It’s this way of asking questions not only in the dialog box, but also through the gameplay creating questions that really make Anodyne one of the more unique and philosophical games out there. If alone just for that.
Basically, if you have played the The Legend of Zelda for the NES, SNES, or Gameboy, you will feel right at home with the gameplay of Anodyne. Top down perspective where you control a little guy who runs around stabbing stuff (in Anodyne’s case, you don’t use a sword, but a broom, yes a broom, like for sweeping the floor), solving environmental puzzles, talking to NPCs, fighting bosses at the end of dungeons that are uncovered by exploring different zones, and collecting collectables and a few power-ups. It’s all pretty basic fare, but between the solid gameplay foundation, well designed maps, and decent puzzles there’s more than enough to keep you engaged for the entirety of a playthrough (roughly 6 hours).

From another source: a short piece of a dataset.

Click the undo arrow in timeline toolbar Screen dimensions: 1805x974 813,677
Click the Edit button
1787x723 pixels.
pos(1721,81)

I do have one gripe however, and that is in controls. While playing I opted to use my Xbox controller because I really hate using the keyboard for anything that is not an RTS, FPS, or Diablo-clone based game. The analog stick felt really loose while playing and led to me falling in pits or mis-navigating jumps because it was overly responsive and the dead zone too small. It wasn’t that huge of a frustration that I would recommend not playing based just on that, but it would have been nice if the developers gave me an option to use 8-way controlling or fiddle with the dead zone attributes.
I’m sure I’ve let you know more than enough that Anodyne uses a pixel art style for its graphical aesthetic of choice. And use it well. Pretty much all of the different landscapes and dungeons look marvelous whether you are in a magical forest, climbing a mountain, fighting maids in a hotel, or contemplating the meaning of life looking at a city’s skyline from the roof of a high building. Everything has great detail, but there is enough left missing to let you fill in the blanks like any great use of pixel art should. Enemy designs range from the common bat and frogs to the more outlandish like circus acrobat towers and pest exterminators. All the sprites look great and fit wonderfully with the game’s world and various environments. One thing that really caught my eye was the great use of colors. At times they were bold and others faded and pastel. This really led to me being sucked into the atmosphere of a given environment or scene even more.
Beyond the rather stock sounding sound effects, the game’s soundtrack really stands out and really works to amplify the contemplative style of the game. Being very proggy and very mellow, the anodyne electronic soundscapes (you see what I did there ‘pats self on back for sub-par wordplay’) help lull your mind into a more relaxed state as you soak in all the different aspects of the game. I particularly liked how during a couple of boss battles the chill music would play and instead of being used to relax the calmness of it really made the hectic battle more sinister.
While flawed in some technical areas, the scope and scheme of Anodyne is well worth playing by anyone enjoys philosophy, psychiatry, video games, and especially those who dig on the pixel art graphic style. If you take the time to not only play the game, but also indulge yourself into the mind behind it you will come out of it with more questions than you went in and in turn trying to answer or question those questions will open up a world of more questions and answers for you to question or answer. Enjoy and share your thoughts! Peace Love and Metal!!!!